◆ **Task to complete**:
Please give the entries again in full and exactly, without any picture.

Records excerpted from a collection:
Segment Open

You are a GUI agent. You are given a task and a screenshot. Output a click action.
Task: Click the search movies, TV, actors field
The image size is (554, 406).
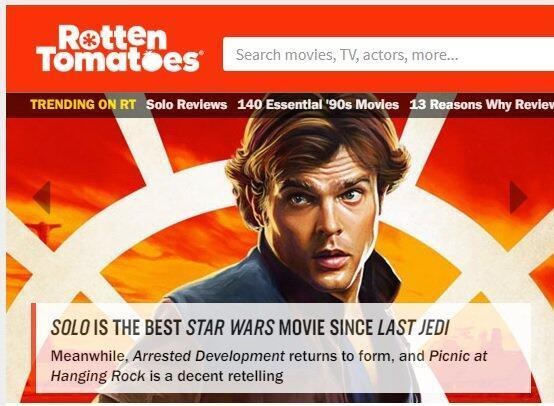point(388,54)
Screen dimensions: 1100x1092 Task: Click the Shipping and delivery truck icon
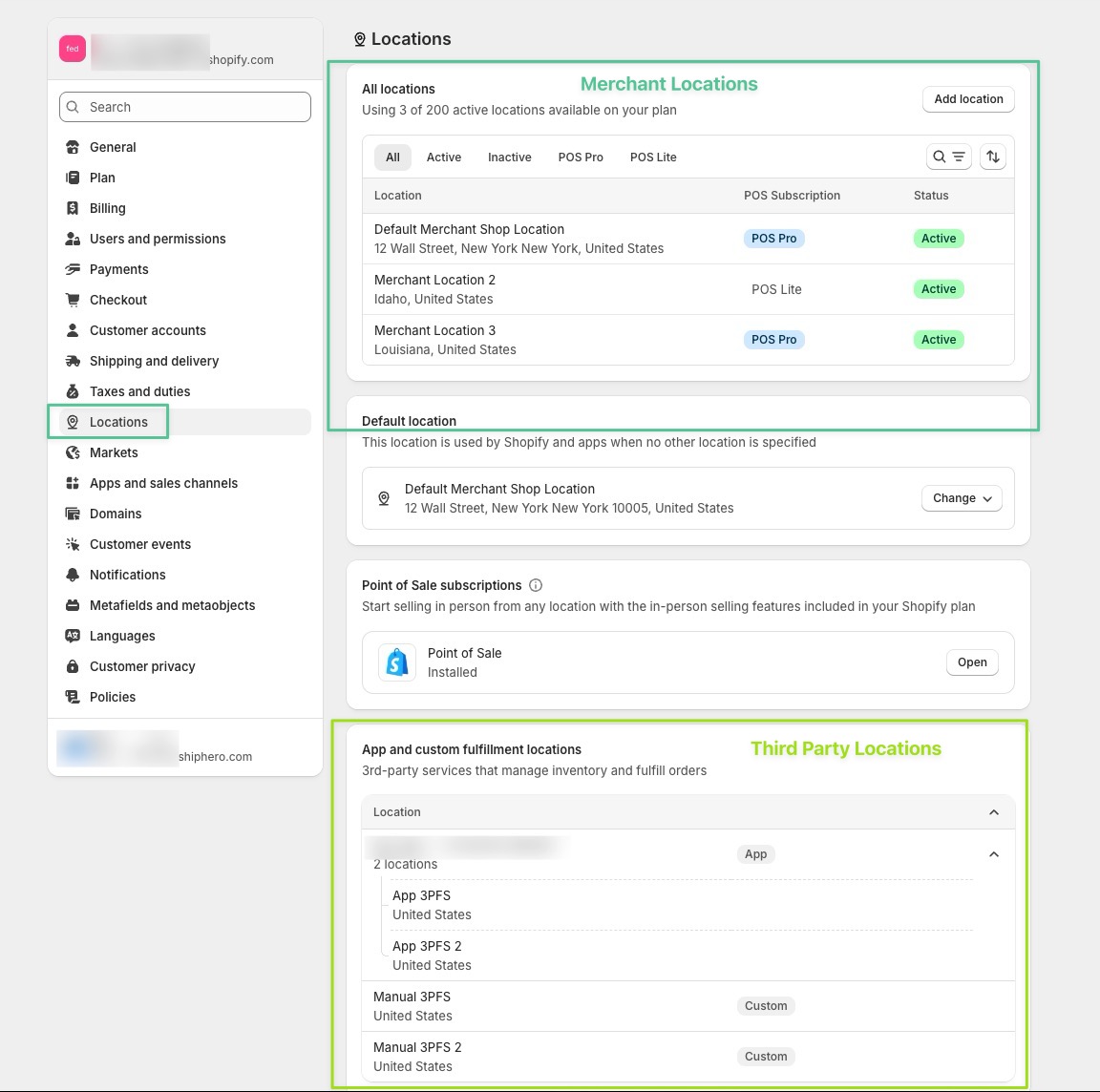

Segment Closed

◆ **Final answer**:
You are a GUI agent. You are given a task and a screenshot. Output a click action.
Task: Click the search movies, TV, actors field
The image size is (554, 406).
point(388,54)
Screen dimensions: 1100x1092 Task: Click the Shipping and delivery truck icon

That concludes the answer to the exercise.